Cholecystokinin stimulates heat shock protein 27 phosphorylation in rat pancreas both in vivo and in vitro

Background & Aims: Mammalian heat shock protein 27 (hsp27) is believed to function under normal physiological conditions and during cellular stress. Recent studies indicate a role for hsp27 in regulating actincytoskeletal dynamics. In the present study, secretagogue-regulated phosphorylation of hsp27 in rat exocrine pancreas was investigated both in vivo and in isolated acinar cells. Methods: Western analysis after two-dimensional electrophoresis was used to measure the phosphorylation of hsp27 after treatment of rats or acinar cells with secretagogues. Cholecystokinin-stimulated mitogen-activated protein kinase-activated protein (MAPKAP) kinase 2 activity was measured after immunoprecipitation of the kinase. Results: hsp27 exists as three isoforms in acini: one nonphosphorylated (pl 6.2) and two phosphorylated (pls 5.9 and 5.7) forms. Infusion of rats with a secretory or supermaximal dose of cerulein produced an acidic shift in hsp27, indicating an increase in its phosphorylation; the higher dose, known to cause pancreatitis, had a twofold greater effect. In isolated acini, increases in hsp27 phosphorylation were evident at 10 pmol/L and maximal at 1 nmol/L cholecystokinin.

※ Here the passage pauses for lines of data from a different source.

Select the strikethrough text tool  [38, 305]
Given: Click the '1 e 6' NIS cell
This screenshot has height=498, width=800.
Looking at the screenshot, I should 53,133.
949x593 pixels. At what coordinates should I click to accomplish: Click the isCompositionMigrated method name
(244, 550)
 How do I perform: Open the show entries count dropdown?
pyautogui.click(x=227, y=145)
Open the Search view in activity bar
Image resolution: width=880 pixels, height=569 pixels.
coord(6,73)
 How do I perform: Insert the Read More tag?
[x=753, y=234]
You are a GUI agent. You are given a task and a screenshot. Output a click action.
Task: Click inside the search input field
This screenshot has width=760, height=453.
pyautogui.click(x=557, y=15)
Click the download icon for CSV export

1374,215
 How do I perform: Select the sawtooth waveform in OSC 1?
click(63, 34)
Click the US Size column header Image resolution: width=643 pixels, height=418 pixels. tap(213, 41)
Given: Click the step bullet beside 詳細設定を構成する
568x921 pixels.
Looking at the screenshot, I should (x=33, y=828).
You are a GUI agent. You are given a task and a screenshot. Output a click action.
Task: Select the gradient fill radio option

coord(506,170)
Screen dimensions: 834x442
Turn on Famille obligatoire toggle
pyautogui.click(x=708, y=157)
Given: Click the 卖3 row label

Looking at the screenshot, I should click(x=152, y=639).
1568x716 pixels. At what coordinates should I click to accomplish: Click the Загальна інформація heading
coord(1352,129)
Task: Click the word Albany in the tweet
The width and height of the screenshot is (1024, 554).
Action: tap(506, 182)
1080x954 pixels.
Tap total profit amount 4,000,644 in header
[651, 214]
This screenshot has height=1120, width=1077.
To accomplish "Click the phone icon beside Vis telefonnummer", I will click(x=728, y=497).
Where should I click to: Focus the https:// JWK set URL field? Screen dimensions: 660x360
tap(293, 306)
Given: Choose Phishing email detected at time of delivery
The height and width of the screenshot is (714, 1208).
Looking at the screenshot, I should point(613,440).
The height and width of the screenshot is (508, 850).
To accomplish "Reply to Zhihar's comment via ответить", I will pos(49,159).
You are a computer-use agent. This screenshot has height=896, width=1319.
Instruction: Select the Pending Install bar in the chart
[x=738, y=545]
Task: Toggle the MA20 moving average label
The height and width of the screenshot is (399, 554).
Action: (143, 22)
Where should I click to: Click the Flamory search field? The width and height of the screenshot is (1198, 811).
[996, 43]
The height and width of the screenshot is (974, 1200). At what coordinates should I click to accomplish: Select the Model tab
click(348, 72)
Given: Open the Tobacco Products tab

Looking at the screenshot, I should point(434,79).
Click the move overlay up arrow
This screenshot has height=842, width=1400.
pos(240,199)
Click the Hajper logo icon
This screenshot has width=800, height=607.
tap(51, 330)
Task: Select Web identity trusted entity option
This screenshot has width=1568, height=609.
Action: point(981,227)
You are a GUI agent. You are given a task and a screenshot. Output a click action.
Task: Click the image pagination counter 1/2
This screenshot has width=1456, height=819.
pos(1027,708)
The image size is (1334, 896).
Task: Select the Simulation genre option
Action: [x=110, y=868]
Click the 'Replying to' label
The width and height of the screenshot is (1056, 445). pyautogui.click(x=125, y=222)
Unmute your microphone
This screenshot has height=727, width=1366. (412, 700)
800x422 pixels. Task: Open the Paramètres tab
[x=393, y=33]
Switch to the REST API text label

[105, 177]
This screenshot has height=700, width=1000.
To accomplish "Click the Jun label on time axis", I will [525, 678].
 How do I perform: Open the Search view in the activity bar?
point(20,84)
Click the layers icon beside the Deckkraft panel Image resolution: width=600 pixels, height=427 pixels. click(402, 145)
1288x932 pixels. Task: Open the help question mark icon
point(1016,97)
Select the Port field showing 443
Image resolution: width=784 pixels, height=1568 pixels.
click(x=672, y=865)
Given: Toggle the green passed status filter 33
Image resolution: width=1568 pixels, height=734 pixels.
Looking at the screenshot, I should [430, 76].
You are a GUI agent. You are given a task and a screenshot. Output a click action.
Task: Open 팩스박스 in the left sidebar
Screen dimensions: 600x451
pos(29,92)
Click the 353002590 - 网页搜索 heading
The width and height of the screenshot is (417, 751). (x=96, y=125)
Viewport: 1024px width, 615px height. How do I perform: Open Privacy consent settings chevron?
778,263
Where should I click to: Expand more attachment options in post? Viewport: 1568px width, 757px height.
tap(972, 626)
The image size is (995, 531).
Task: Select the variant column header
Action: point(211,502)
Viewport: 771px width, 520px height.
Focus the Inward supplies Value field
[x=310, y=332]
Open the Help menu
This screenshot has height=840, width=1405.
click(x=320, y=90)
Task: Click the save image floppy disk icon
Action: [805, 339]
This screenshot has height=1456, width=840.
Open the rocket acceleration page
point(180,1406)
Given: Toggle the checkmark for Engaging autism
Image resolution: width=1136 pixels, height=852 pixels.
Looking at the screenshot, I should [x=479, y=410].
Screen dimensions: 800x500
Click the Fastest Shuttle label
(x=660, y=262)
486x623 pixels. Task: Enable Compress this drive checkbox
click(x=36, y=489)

The hsp27-specific kinase MAPKAP kinase 2 was activated 2.4-fold with 1 nmol/L cholecystokinin treatment. Conclusions: hsp27 phosphorylation was stimulated by low and high concentrations of cholecystokinin, both in vivo and in vitro. Phosphorylation was potentially mediated via the MAPKAP kinase 2 intracellular signaling pathway.